Bulgarians Prepare to Stage 2nd 'Tomato' Protest
Disgruntled Bulgarians are organizing themselves on social networks to stage on Wednesday, December 12, a repeat of the "Tomato Revolution."
The rally is called for 4:30 pm, this time in front of the central Court building in the capital Sofia. It is organized by a group of citizens, who took part in a "tomato" protest in front of the building of the Parliament on November 24.
They have submitted a request with the City Hall to have a permit to hold the demonstration, listing the goal as a civil protest against corruption and the meddling of the executive power in the justice system and voicing demands for judicial reform under the recommendations of the last EC monitoring report - a full overhaul of the Supreme Judicial Council, VSS, decentralization of the Prosecutor's Office, an effective Chief Prosecutor, and civil control on the judiciary.
One of the organizers has been summoned at the City Hall Tuesday and asked to sign a warning protocol, which he refused.
The demonstrators now say that this was an intimidation attempt, and pledge to approach the Prosecutor's Office on grounds the Meetings and Manifestations Act has been violated.
They also inform that the protesting Bulgarians will bring tomatoes, but will throw them only if their calls remain unheard.
The first "Tomato" protest took place Saturday, November 24, and was organized in support of Bulgarian dissident, poet and publicist, Nikolay Kolev Bosiya (The Barefooted), who was threatened with up to two years behind bars for throwing a tomato at the Parliament on November as an act of protest against the rampant corruption in the country.
Bosiya recently sent a letter to the Parliament, the President, the Prime Minister, the Supreme Judicial Council, the Bulgarian National Television and the Bulgarian National Radio, threatening to throw tomatoes at their buildings, as he deemed them responsible for the widespread corruption, crime and lack of media freedom in Bulgaria.

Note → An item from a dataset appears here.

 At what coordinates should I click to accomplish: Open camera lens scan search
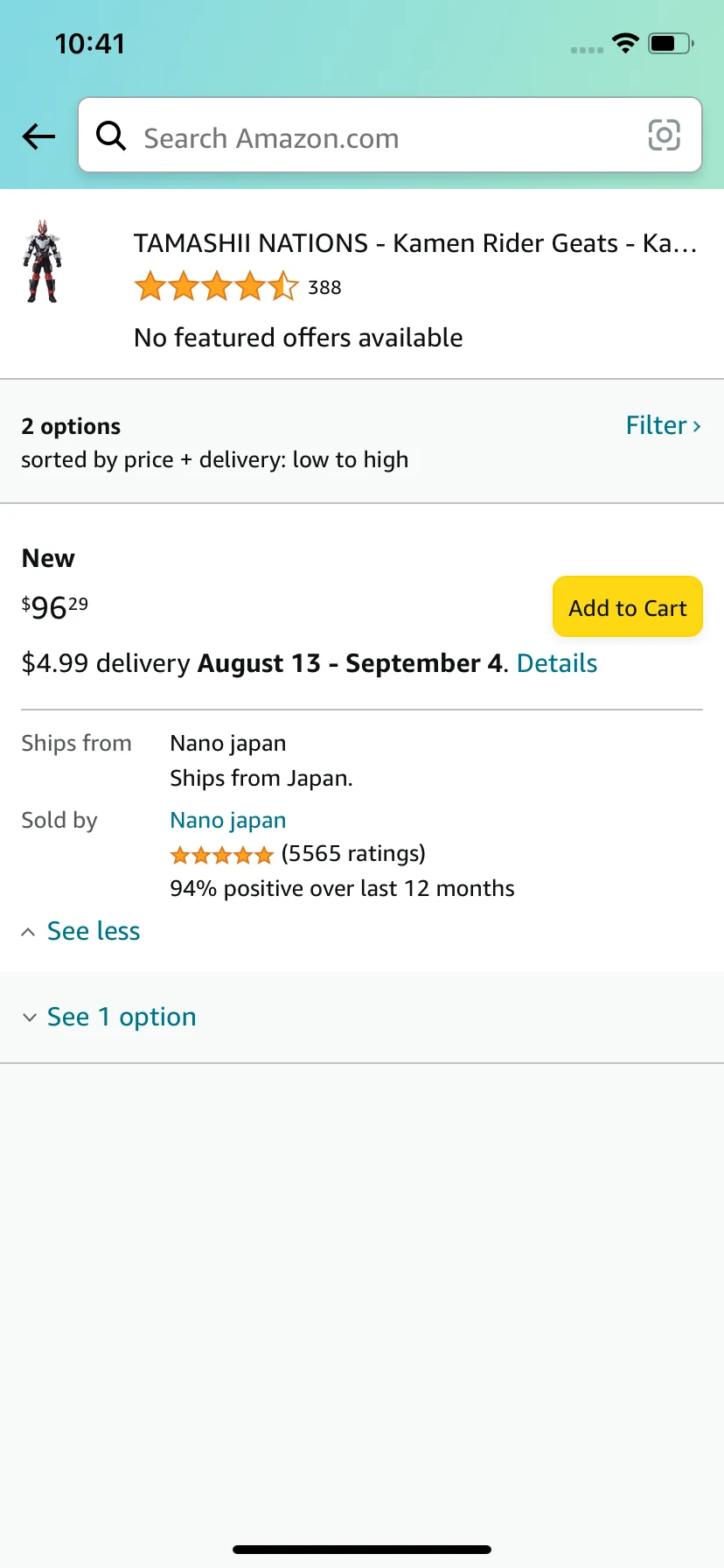[x=664, y=136]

He also specified the date (November 20) and the order of his "tomato assault," saying he would start from the Parliament at 10 am.
"I can no longer remain a hostage to hope and good manners. Go to hell!" the letter ends.
Kolev's threat did not go unnoticed and he was anticipated by some 40 police officers as he approached his first target. He was arrested after he threw one tomato.
He is to take part in the Wednesday rally and will be one of the speakers.
Nikolay Kolev, 61, was imprisoned several times during the communist regime in Bulgaria (1944-1989) for opposing the communist dictatorship.